Does it sometimes seem like just when you’re trying to turn the corner on depression, the shit rains down on you?

Braden had a horrible night sleeping that night. I was just saying to John last Tuesday night that Braden has been sleeping so well for some time now, and even though his sleep habits used to be awful with crying and carrying on all night, now he does wonderfully!

News flash: JUST DON’T EVER SAY THINGS LIKE THAT OUT LOUD!

07.27.08 doh!

The very next night (the night I decided to be all happy and travel to the park the next day) he took hours to go to sleep. I had to hold him 3 times and spend over an hour in his room after his original bedtime, to help him go down. Then he got up at 2:30 and decided it must be morning.

WHAT THE HELL? He never does that!

Oh, hai, did I mention that I had not gone to bed yet at that point (yes I’m an idiot)?

I tried taking him to my bed when he wouldn’t go back to sleep in his.

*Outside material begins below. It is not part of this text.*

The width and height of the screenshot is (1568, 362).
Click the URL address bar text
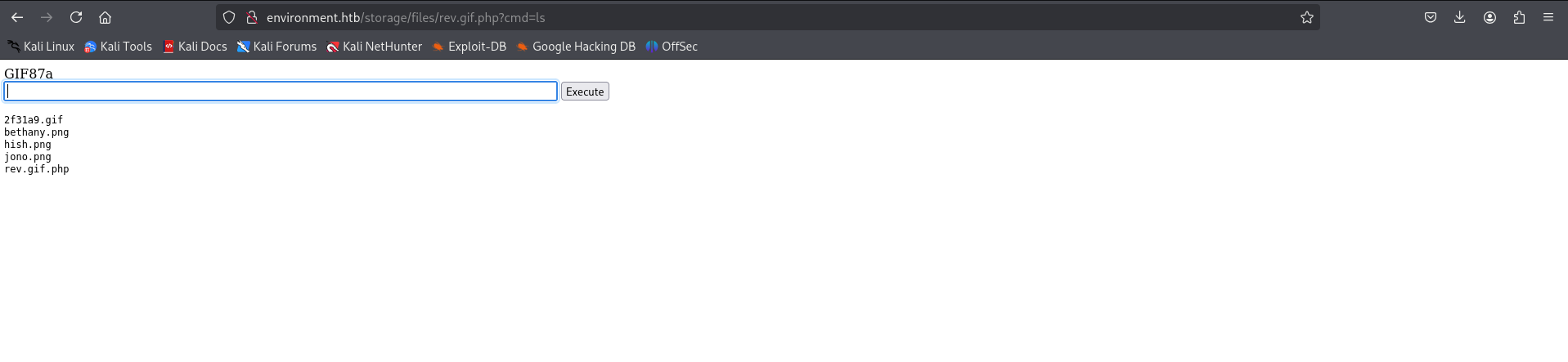click(x=406, y=17)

For an hour and a half we played the, “Sleep For 10 Minutes, Then Play for 15 Minutes” game over and over again. As cute as it was, by 4am, NO ONE IS CUTE TO ME IF I’M STILL AWAKE AGAINST MY WILL. So I took him back to his crib.

Luckily, he only screamed for a little while.

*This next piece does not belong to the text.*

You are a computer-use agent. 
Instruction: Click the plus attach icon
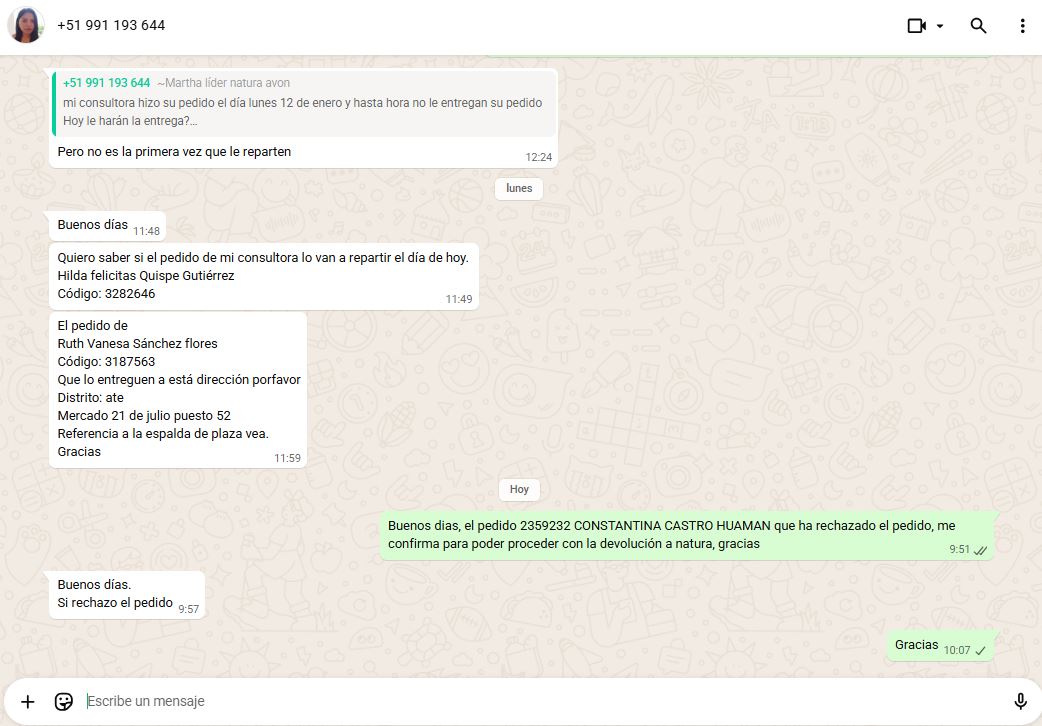tap(28, 701)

The next morning, I was shitasstired.

I reminded myself to be grateful and to go enjoy the day anyway. So we did breakfast, and I packed up things we would need at the park. My face only dragged on the floor 93% of the time while I was rounding things up.

Coffee is good, but it does not work miracles. Drugs are bad, but I would have snorted cocaine that day.

It seemed like everything was going very well. Braden was fed and dressed, I was fed and dressed. The bag was packed. Suddenly, I realized it was hot out and I needed to pack water for the boy.

I put the diaper bag in the car, and came back to get water. Braden rounded the corner into the kitchen and saw the door to the garage open. I closed it. HE DIED A SLOW AND HORRIBLE DEATH.

It was LOUD.

Time-Out was had.

During time out it was LOUD. I stood in the kitchen and tried to remember not to curse hatefully.

I also tried to remember not to wish I was dead.  Or deaf.  One letter, either way, it would be quiet.

Once that episode was over, I took the water and the child and we got all situated, snapped, and buckled into the car. While I was buckling Braden into his seat, he pointed to the dome light and gleefully exclaimed, “Iiiiiiigggghhhhttt!!!” Aww. How cute!

I hopped into the front seat and strapped myself in, slamming the door shut.

Key in ignition. Turn.

Nothing.

Blank stare.

Key turn.

Nothing.

Extreme restraint of desire to say pissfuckshitdamnhellmotherfuckercuntlickercocksuckerWHORE!

(And, while I have potty mouth, it’s really not usually that bad.)

From the back seat, “Iiiiiiiiiiggggggtttt!!!” (gleefully)

I looked at the dome light. All the doors were closed. It was still on, dimly. Guess who had GLEEFULLY exclaimed about the light the other day when we were getting OUT of the car, slapping at it and messing with it? Oh, hai, that would be my child, who must have switched it to the CONSTANT ON POSITION right before we got out of the car, unbeknown to me.

Hahaha. I can has dead battery? YUP.

So, jumping way ahead (past me whining on the phone to John) and the AAA guy shows up. He was there in no time, he was polite, he juiced my battery in no time. (John, don’t read the next part.) It did not damage my day that he was a really super-hot hispanic guy with a dazzling smile.

(I might kill the car battery on purpose next time? KIDDING! KIDDING!)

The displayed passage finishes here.